— Study questions —
- A) According to the news report on the Bali bombings, how many of Quayle's 19 players were missing?
- B) Pick up the news report on the Bali bombings after its final sentence and carry it forward.

Extract provided below:

Quayle, whose team was visiting Bali, said he made it safely out of the building but eight of his 19 players were missing.

The blaze then engulfed a nearby nightclub before racing through about 20 other buildings on the block, heavily damaging many of them.

The blast left a large crater where the club entrance had been. The neighborhood is Bali's biggest tourist area - a maze of clubs, restaurants, shops, hotels and beach bungalows. It caters to a younger crowd of tourists and surfers.

The second explosive detonated a few minutes after the first in the nearby city of Denpasar, Bali's capital, about 300 feet from a U.S. consular office, Suyatno said.

A bomb squad was investigating both blasts but Indonesian officials declined to provide a motive or blame any group.

Australia's Foreign Minister Alexander Downer blamed it on terrorism. "It looks as though this was a terrorist attack," he said on Australian Broadcasting Corp. television.

End of Extract provided.
Supplied records below:

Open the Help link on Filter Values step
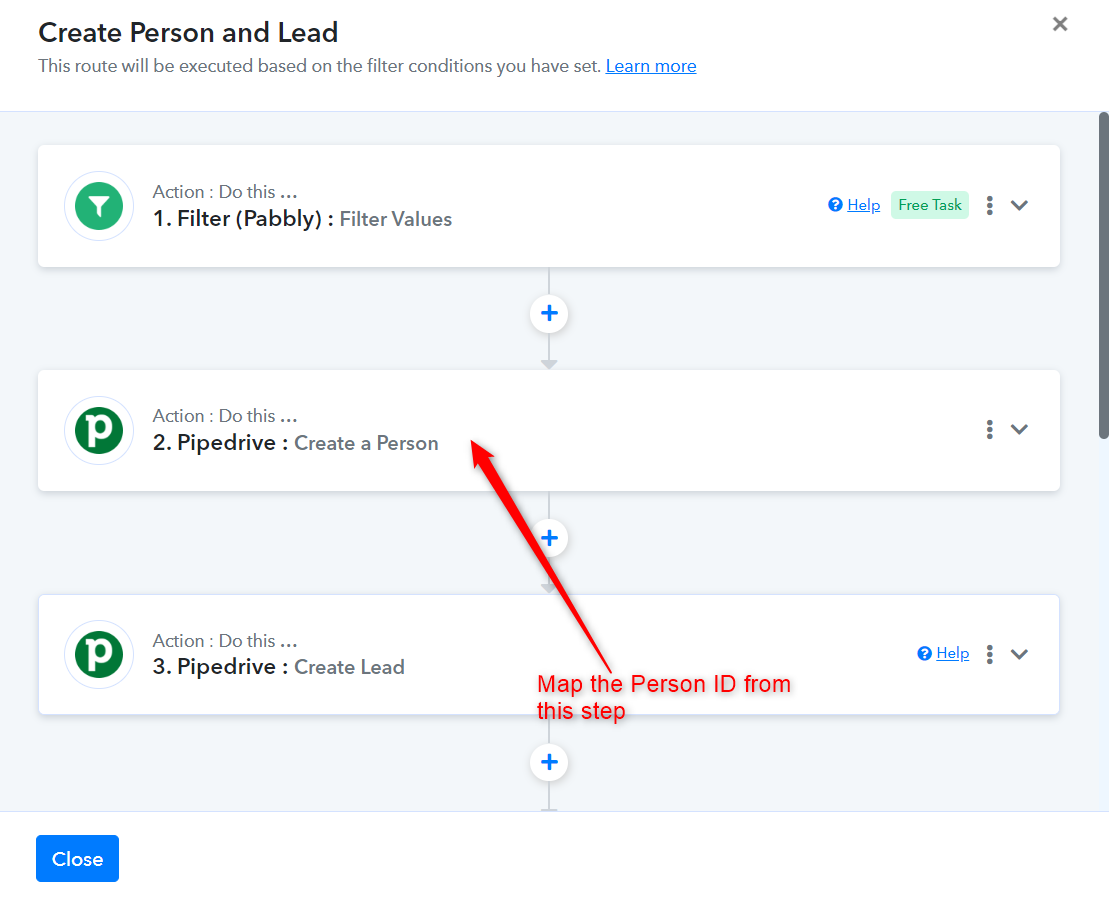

End of Supplied records.
Supplied records below:

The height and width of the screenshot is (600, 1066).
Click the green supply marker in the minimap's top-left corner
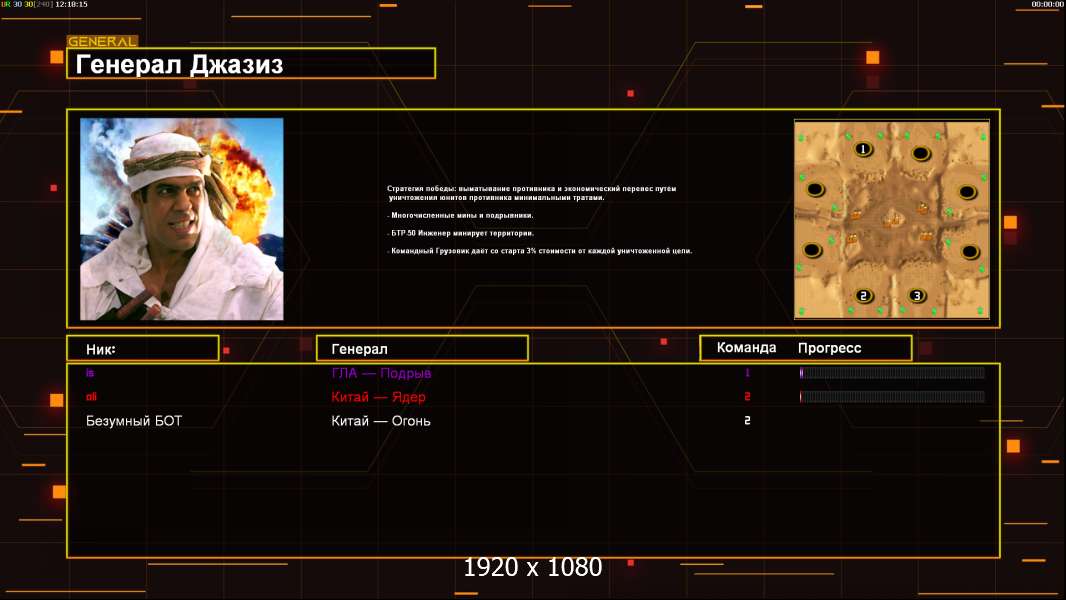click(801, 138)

End of Supplied records.

— Per-task answers —
- A) Eight of his 19 players were missing.

- B)
He said he believed the Sari nightclub was targeted because it was popular with Australians and other foreigners.

He said Australians were almost certainly among the dead, estimating that at least 40 Australians were injured, about 15 of them seriously.

Wayan Putra, a driver at the nearby Poppies hotel, said that after the blast, hundreds of townspeople rushed toward the nightclub but could not get near it because of the intense flames.

White House spokeswoman Jeanie Mamo said Washington was monitoring the situation and working with Indonesian authorities. U.S. officials said they didn't know if there were any Americans among the casualties.

The blasts occurred on the second anniversary of the al-Qaida linked attack against USS Cole off Yemen that left 17 sailors dead. Australia has also been one of the United States' staunchest allies in its war on terror and has 150 elite troops serving in Afghanistan.

Indonesian officials have denied the claims that terrorists are using Indonesia as a base. But the U.S. Embassy in the national capital of Jakarta closed Sept. 10 and remained shut for six days due to what U.S. officials said were threats possibly linked to al-Qaida. And Americans traveling in central Java were warned to be vigilant.

Days later, a hand grenade exploded in a car near a house belonging to the U.S. Embassy in Jakarta, killing one man. There was conflicting information as to whether the device was meant to harm Americans.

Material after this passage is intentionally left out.